WHAT IS EXPECTED — Leaving out all pictures, write down exactly the lines from the one containing "This screenshot has height=721, width=1219." through the last line of the material.
+===+
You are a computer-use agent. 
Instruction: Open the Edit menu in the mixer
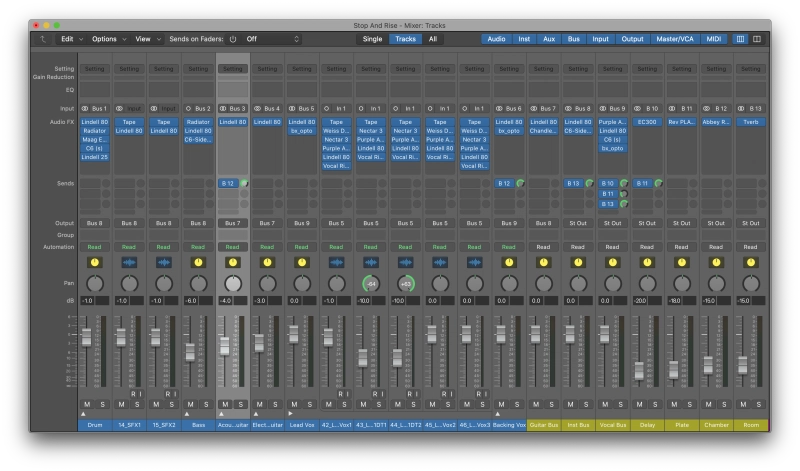(69, 39)
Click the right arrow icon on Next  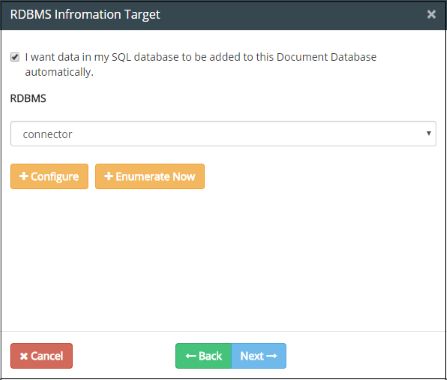pos(272,356)
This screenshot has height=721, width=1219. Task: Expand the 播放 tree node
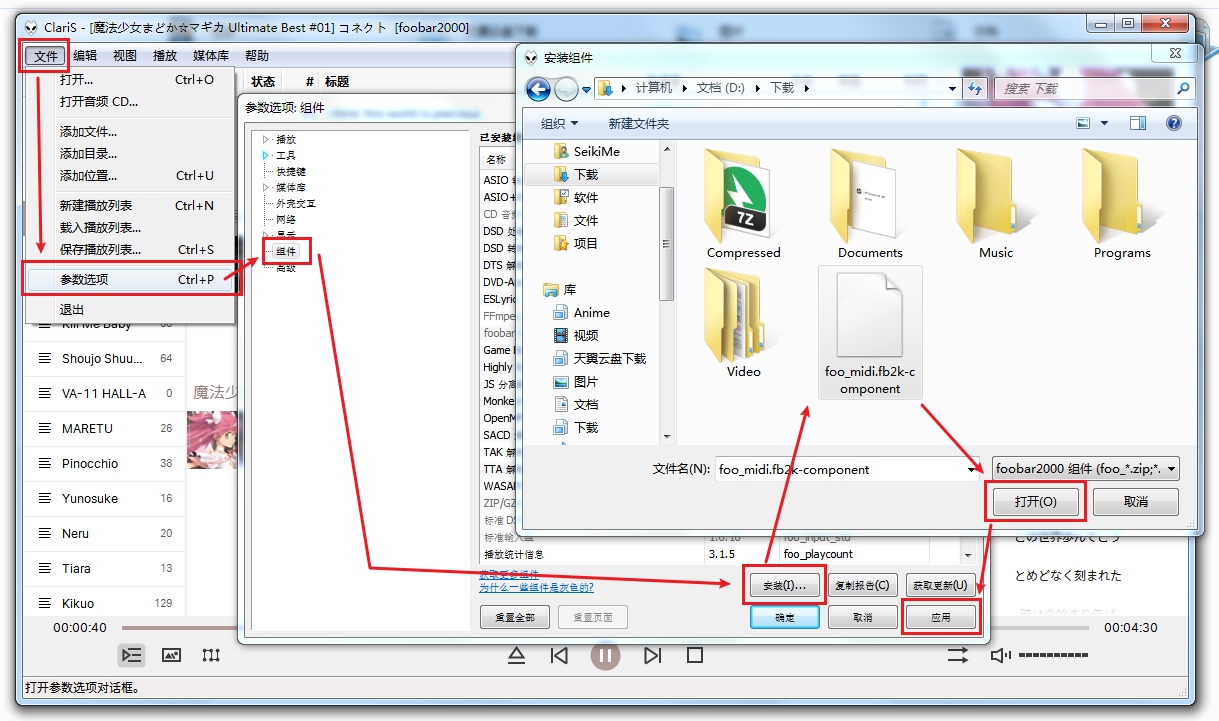[x=266, y=140]
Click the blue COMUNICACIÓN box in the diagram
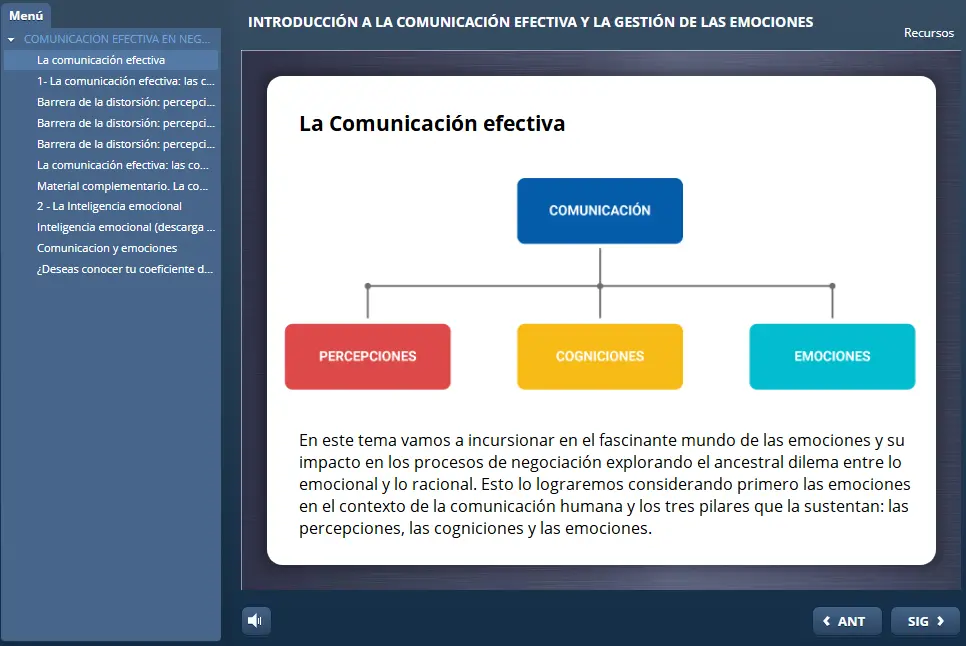 click(599, 211)
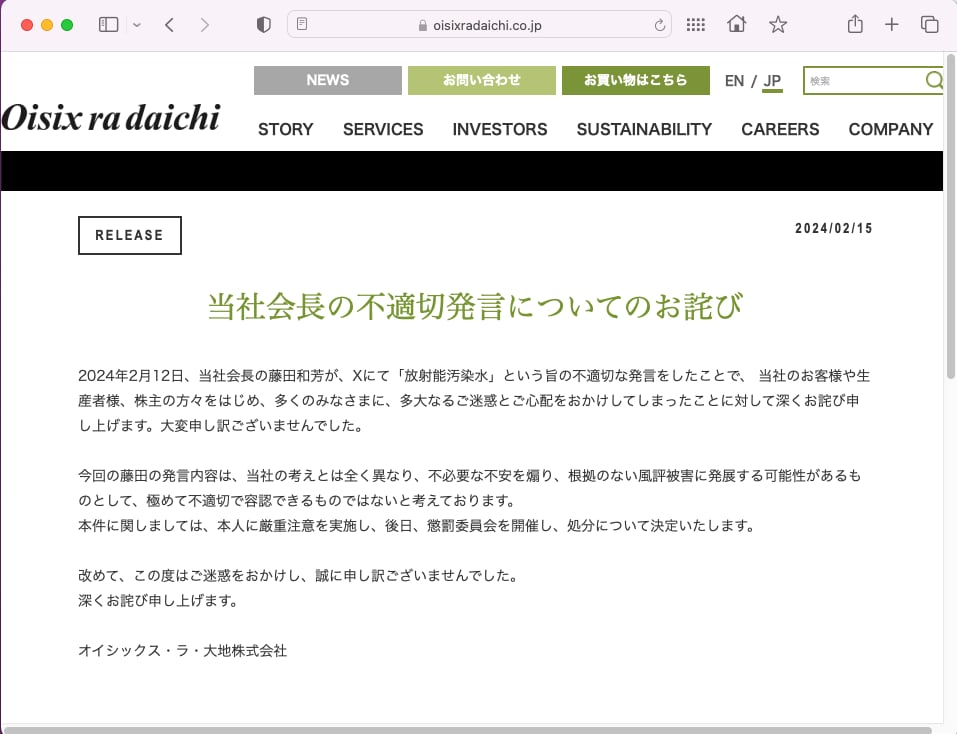This screenshot has width=957, height=734.
Task: Reload the page using the refresh icon
Action: [x=659, y=25]
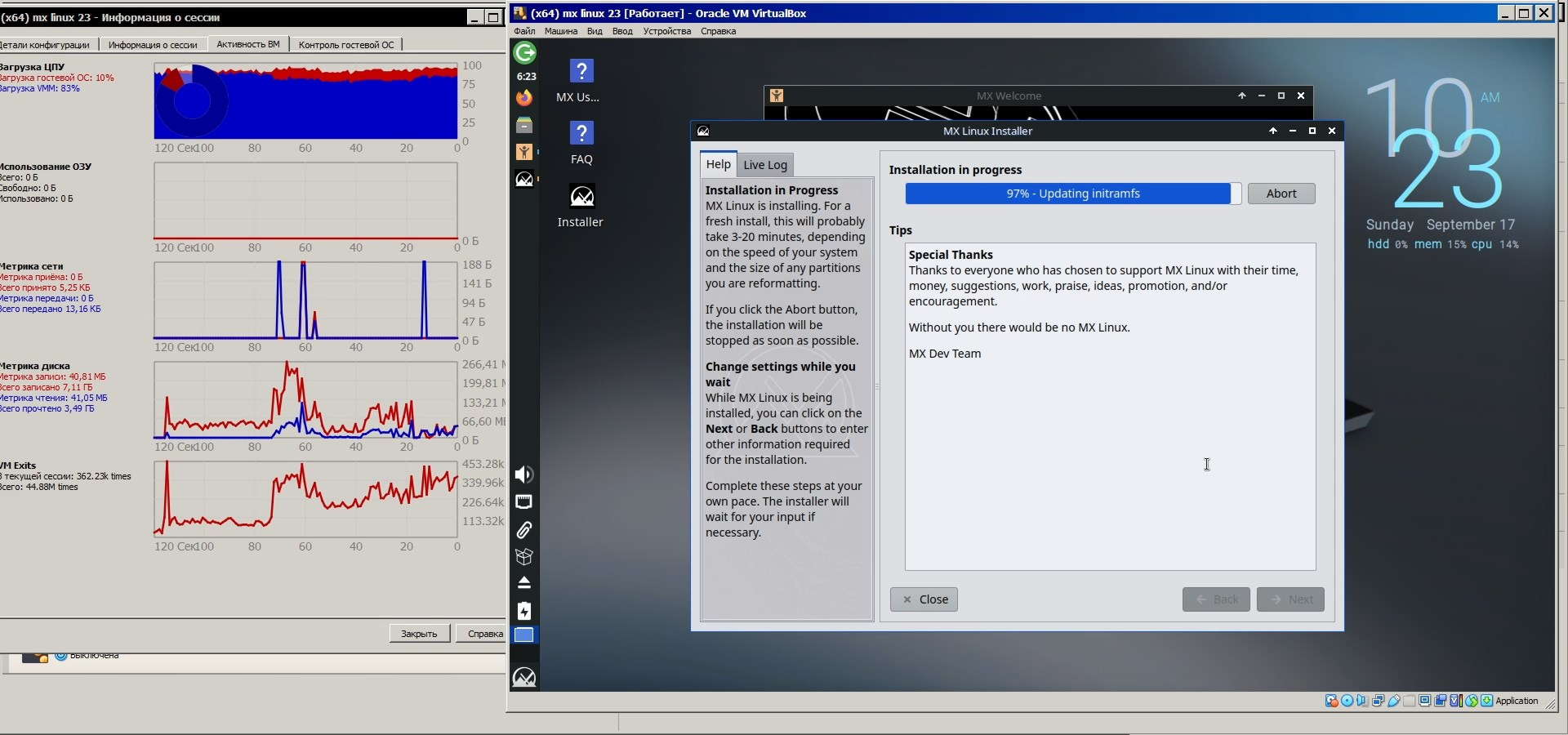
+===+
RESULT OF THE EXERCISE —
This screenshot has height=721, width=1219. Task: Expand the 播放 tree node
[x=266, y=140]
Click the blue COMUNICACIÓN box in the diagram
 click(599, 211)
This screenshot has width=957, height=734.
Task: Reload the page using the refresh icon
Action: [x=659, y=25]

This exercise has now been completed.